• **SOURCE DOCUMENT**:
- Born: 4 October 1929 Sydney, Australia
- Died: 27 May 2011 (aged 81) UK
- Occupations: Model, magazine editor, fashion designer
- Spouse: Nigel Howland (divorced)

= Jennifer Hocking =

British-based fashion model, fashion editor, and fashion designer

Jennifer Hocking (4 October 1929 – 27 May 2011) was an Australian-born British-based fashion model in the 1950s and early 1960s, who then became fashion editor of Harper's Bazaar and Queen. Whilst there, she gave Anna Wintour her first magazine job. Hocking then pursued fashion design, before rediscovering success as a mature model in the 1990s, when she was described as a "grande dame" after her appearance in Mario Testino's shoots for Burberry.

==Early life==
Hocking was born in Sydney, where she went to art school. In 1952 she borrowed the fare from her brother and sailed to the United Kingdom to pursue a career as a fashion model. Whilst there, she married a male model and actor called Nigel Howland. The marriage eventually ended in divorce.

==Career==
===Modelling, part 1===
Hocking began her career as a model by doing fashion shows, but eventually became a leading photographic model, basing her style on that of a leading American model, Anne St. Marie. In 1956 Hocking was named London Model of the Year by The Daily Express. Although she could present as aloof and sophisticated, she also had an approachable quality, which enabled her modelling career to be most successful during the transitional period between the 1950s and the mid-1960s, as she resembled a young career woman rather than one of the haughty ladies favoured for 1950s fashion photography.

Along with Paulene Stone, she became a favoured model of Terence Donovan and David Montgomery. Brian Duffy photographed her with the author Frank Norman. However, Hocking became aware that her maturity was working against her, as teenage models began to be more popular, and she ceased modelling.

• **INPUT DATA**:
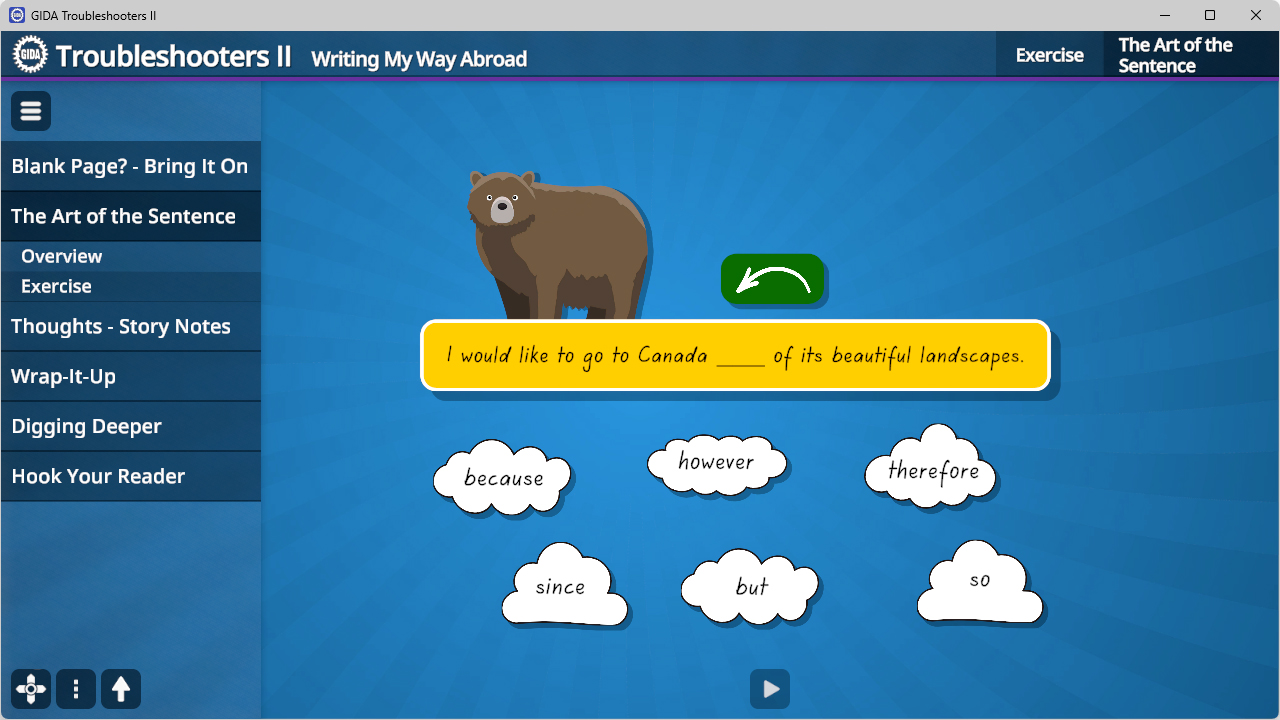Open the three-dot options icon

75,689
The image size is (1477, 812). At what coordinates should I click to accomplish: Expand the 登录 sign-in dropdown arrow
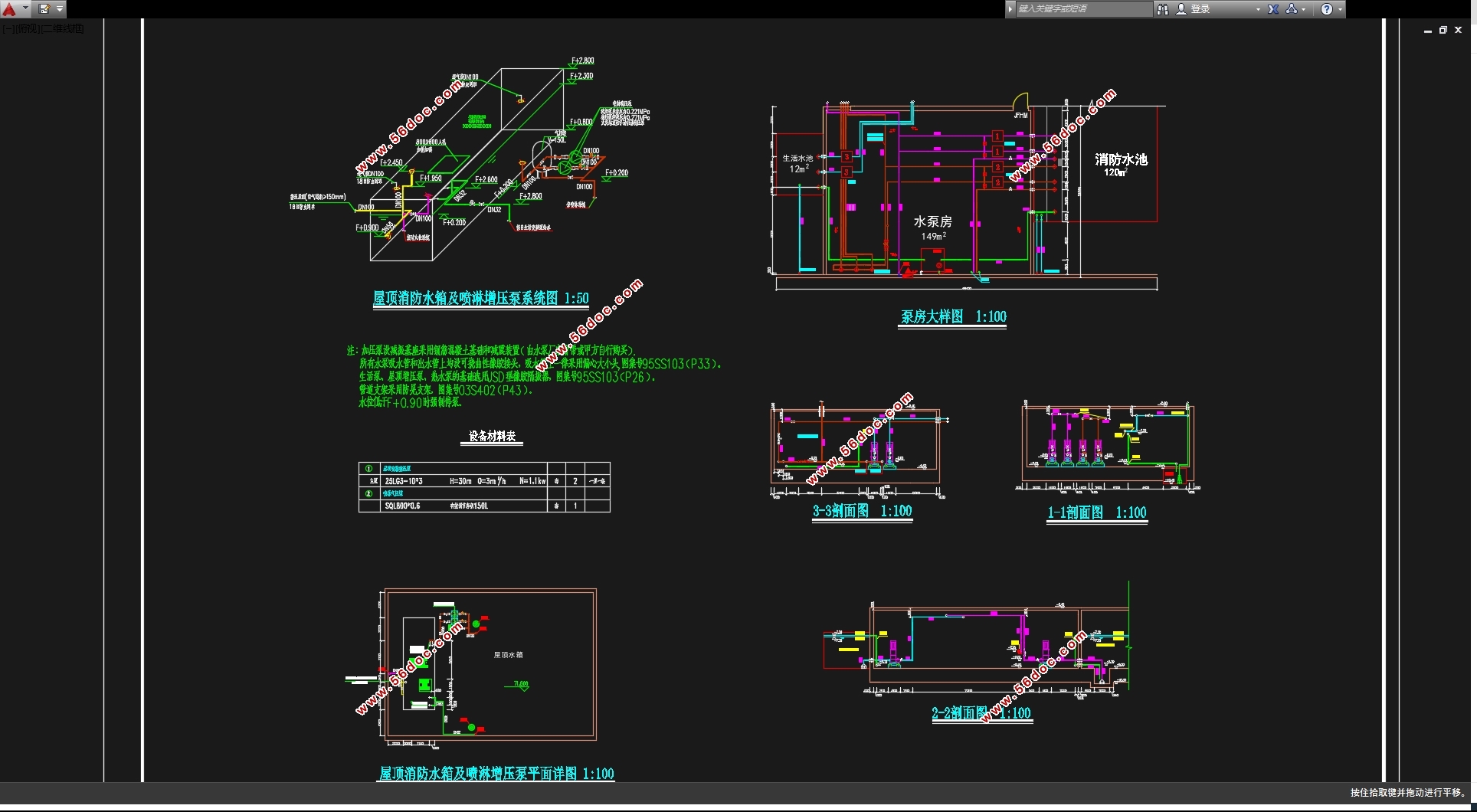1258,9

• **EXERCISE GOAL**:
Could you copy word for word the stretch of the Jennifer Hocking biography from "British-based fashion model, fashion" through "ended in divorce."? None of the data is needed here.

• **WRITTEN RESPONSE**:
British-based fashion model, fashion editor, and fashion designer

Jennifer Hocking (4 October 1929 – 27 May 2011) was an Australian-born British-based fashion model in the 1950s and early 1960s, who then became fashion editor of Harper's Bazaar and Queen. Whilst there, she gave Anna Wintour her first magazine job. Hocking then pursued fashion design, before rediscovering success as a mature model in the 1990s, when she was described as a "grande dame" after her appearance in Mario Testino's shoots for Burberry.

==Early life==
Hocking was born in Sydney, where she went to art school. In 1952 she borrowed the fare from her brother and sailed to the United Kingdom to pursue a career as a fashion model. Whilst there, she married a male model and actor called Nigel Howland. The marriage eventually ended in divorce.